The bamhum — an acronym of bamboo and humming — is arguably the only musical instrument invented in the past 100 years, others invariably being improvisations. “The readily available material to make a musical instrument was bamboo, but we did not want something as difficult to play as the flute. Besides, we wanted a sound that would best suit howey,” says Moa.
Howey, by the way, is a new genre of music Moa’s five-member band Abiogenesis has created. It is a blend of Naga folk tunes, throaty sounds and modern rock-based music.

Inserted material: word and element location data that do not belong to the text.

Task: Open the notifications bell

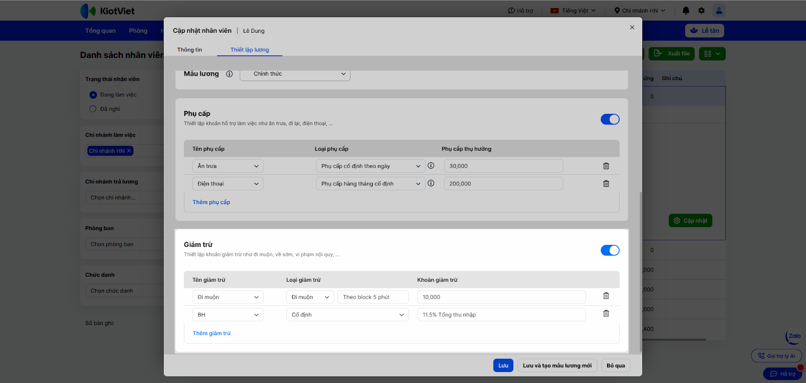Action: click(x=686, y=11)
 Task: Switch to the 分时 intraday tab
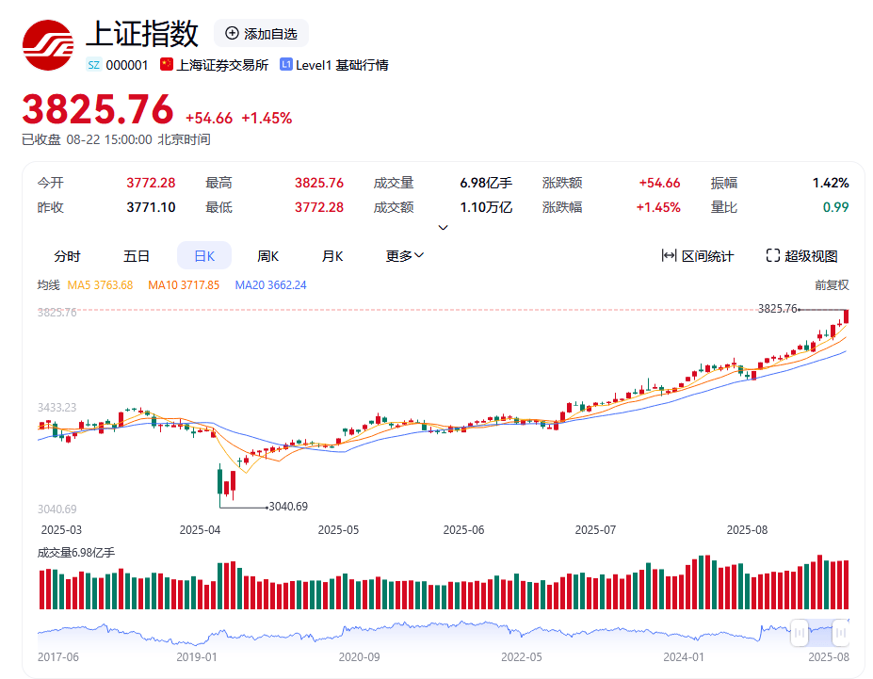click(66, 255)
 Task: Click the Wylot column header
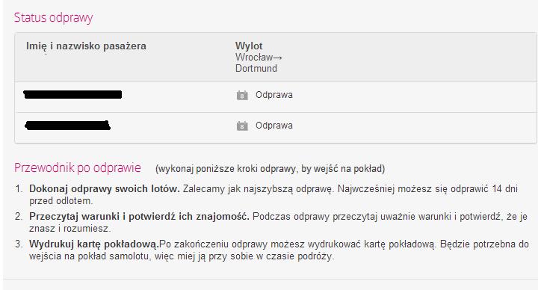(x=249, y=46)
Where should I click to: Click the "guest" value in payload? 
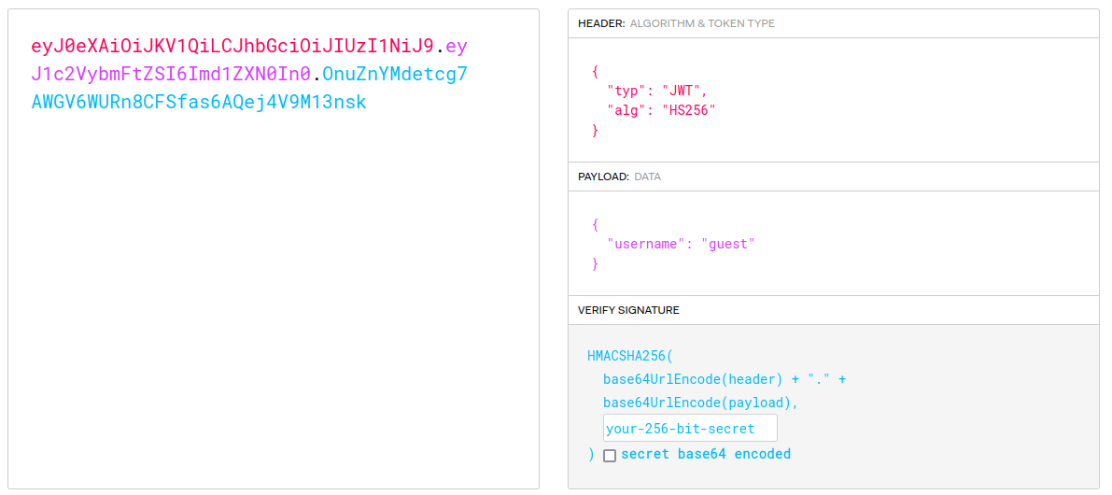click(727, 244)
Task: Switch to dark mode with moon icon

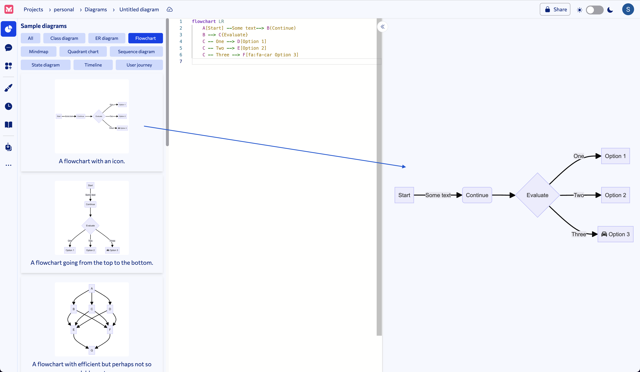Action: pos(610,10)
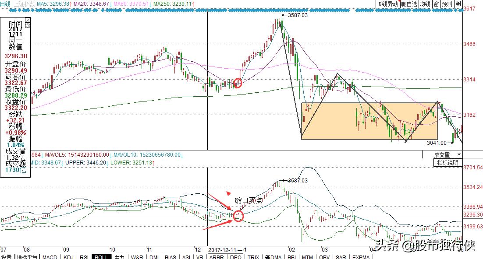
Task: Toggle the 均线 moving average display
Action: click(x=425, y=4)
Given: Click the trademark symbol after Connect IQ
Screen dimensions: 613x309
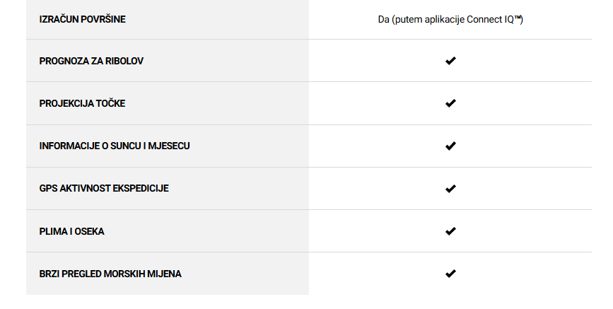Looking at the screenshot, I should (x=518, y=18).
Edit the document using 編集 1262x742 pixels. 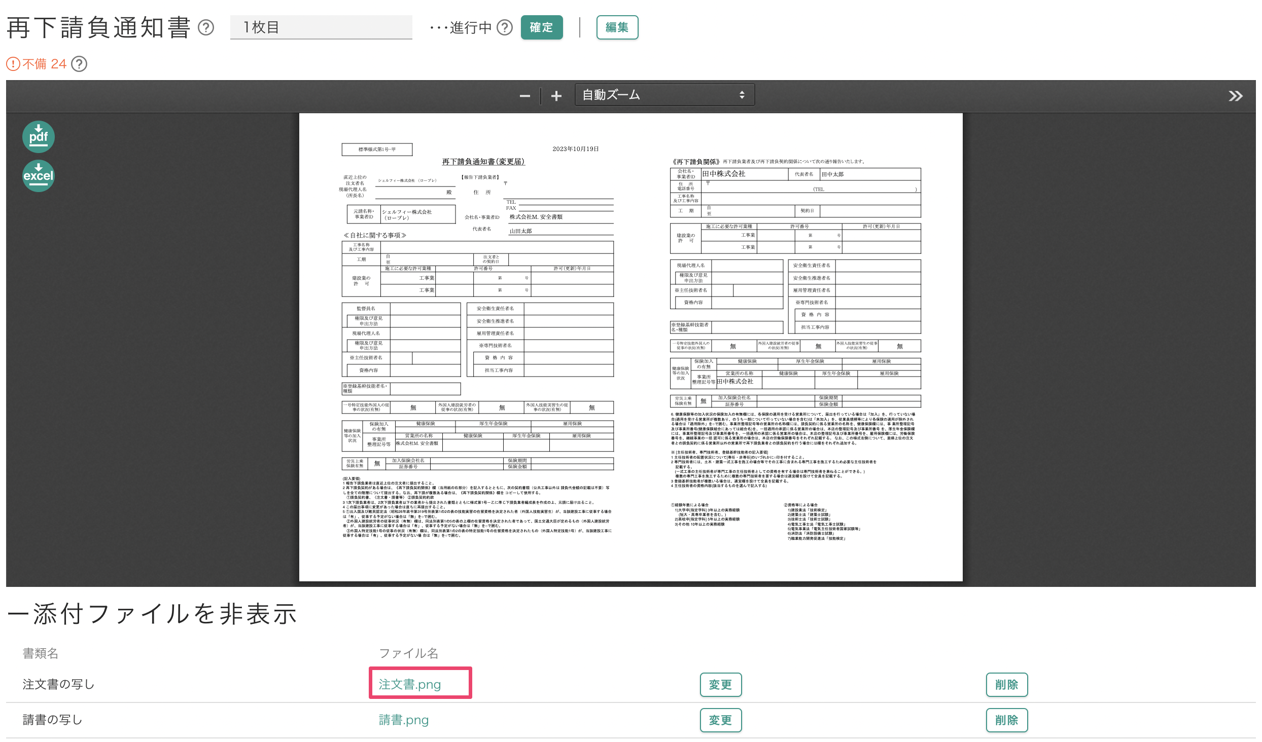(x=617, y=27)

Unlike the flute that requires blowing into, one has to hum into the bamhum to produce unique sounds. “It’s a wind instrument that sources resonant sounds from the user’s vocal chords, and does not require finger-play as in the case of a flute,” explains Moa, 47.
The sounds are produced by two rattles assembled on opposite ends of the knot that works as a resonance chamber the user hums into. For all its simplicity, the medium-sized bamhum requires a crack-resistant bamboo locally called ‘anie’.
According to Moa’s wife and lead vocalist Arenla, the bamhum is an easy-to-use wind instrument that requires no training and theoretical lessons to learn. “All it entails is controlled breathing and an inclination to hum, and one can progress from a learner to an expert in no time. It can be played as a solo instrument, as backup for a band or in an ensemble with many bamhum players playing various parts of a song.”
Though Moa had unveiled the bambum in May 2005, it drew attention after Abiogenesis released their album Aeon Spell some time back.